TEXT SECTION:
--- BEGIN ---

He earned himself a new $127.5 million, six-year contract before the season as he’d so hoped, then backed that up by tossing the first perfect game in franchise history June 13 against the Houston Astros.

“This group has been together since the beginning and we all had the thought that this is where we wanted to be in spring training,” Cain said.

The Barry Bonds-led Giants fell six outs short of a World Series title in Game 6 against the wild-card Angels, then lost Game 7. And Baker was gone shortly thereafter, off to the Windy City for the daunting challenge of managing the Chicago Cubs.

Nobody will forget that terrifying moment when Baker’s then-3 1/2-year-old son, Darren, wandered into a play at the plate and almost got run over in Game 5 at AT&T Park. That led to the “Darren Baker” bat-boy rule as it became known — no toddlers working as bat boys, and a new age requirement of 14.

“Sometimes it stings at me, but you’ve got to leave it in the past,” Baker said. “You can’t live in the future and stay in the past. But I’m still here. I have an opportunity to win a championship here, and it lets you know exactly that time never stops. Time goes very quickly. Doesn’t seem like 10 years ago, doesn’t seem like 10 years ago my boy was 3 years old, being pulled off the mound. It lets me know that I’m getting older.”

Two years ago, the Giants finally captured the city’s first baseball championship since the franchise came West from New York in 1958. Two years ago, Baker’s Reds won the division and were swept right out of October by the Phillies and even got no-hit by Roy Halladay in the process.

Both are back in the playoffs after failing to make it in 2011. Both dealt with devastating injuries and lost their closers: San Francisco’s Brian Wilson and Cincinnati’s Ryan Madson.

--- END ---

LISTED ENTRIES:
--- BEGIN ---

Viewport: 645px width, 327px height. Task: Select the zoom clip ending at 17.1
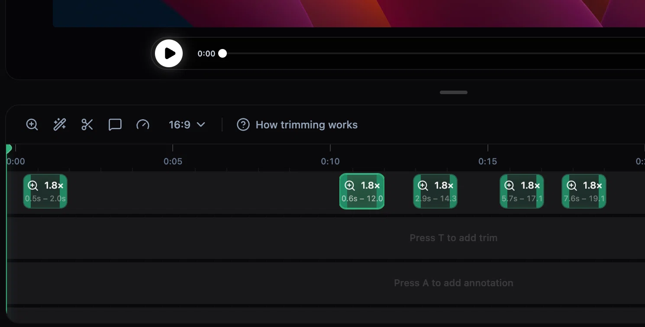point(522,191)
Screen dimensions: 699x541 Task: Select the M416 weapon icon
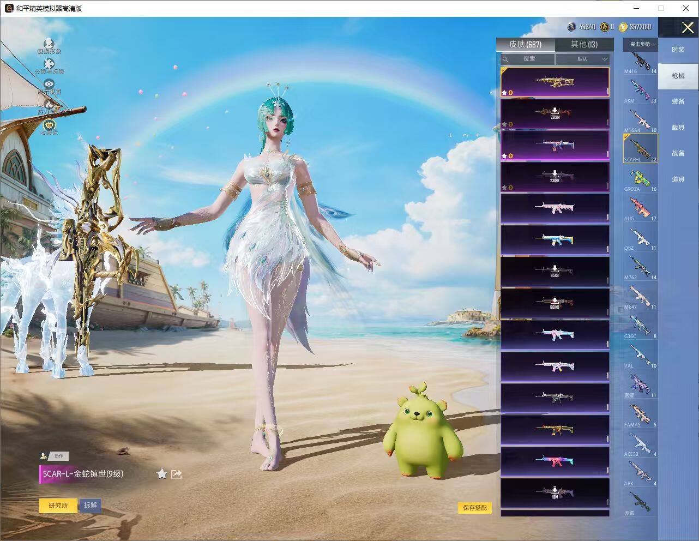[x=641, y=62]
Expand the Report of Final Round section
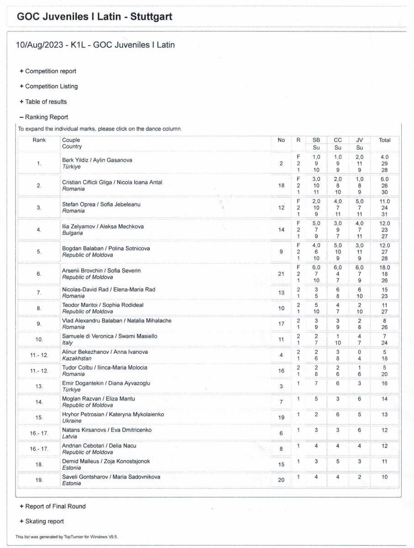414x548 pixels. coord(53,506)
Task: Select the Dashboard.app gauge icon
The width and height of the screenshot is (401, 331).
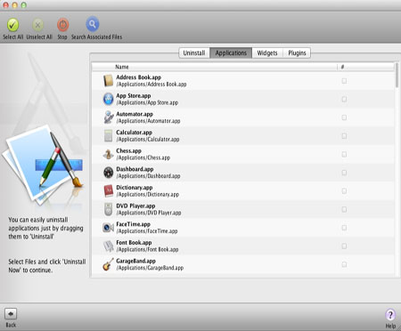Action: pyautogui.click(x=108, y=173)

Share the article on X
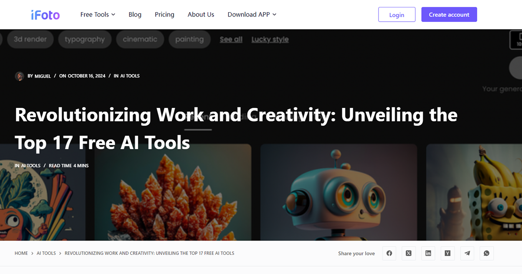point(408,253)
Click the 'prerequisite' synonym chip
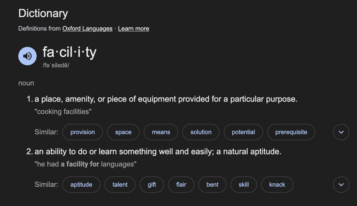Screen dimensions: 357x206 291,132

--- END ---

EXERCISES TO COMPLETE:
a – Retype the passage of the baseball article from "Two years ago, the" up to and including "Cincinnati’s Ryan Madson.".
b – Answer these questions using the baseball article.
(i) Which team was the opponent for the perfect game on June 13?
(ii) What minimum age did the new bat-boy rule set?
(iii) Which team swept Baker's Reds out of October two years ago?

ANSWERS TO THE PROBLEMS:
a –
Two years ago, the Giants finally captured the city’s first baseball championship since the franchise came West from New York in 1958. Two years ago, Baker’s Reds won the division and were swept right out of October by the Phillies and even got no-hit by Roy Halladay in the process.

Both are back in the playoffs after failing to make it in 2011. Both dealt with devastating injuries and lost their closers: San Francisco’s Brian Wilson and Cincinnati’s Ryan Madson.

b –
(i) The Houston Astros
(ii) 14
(iii) The Phillies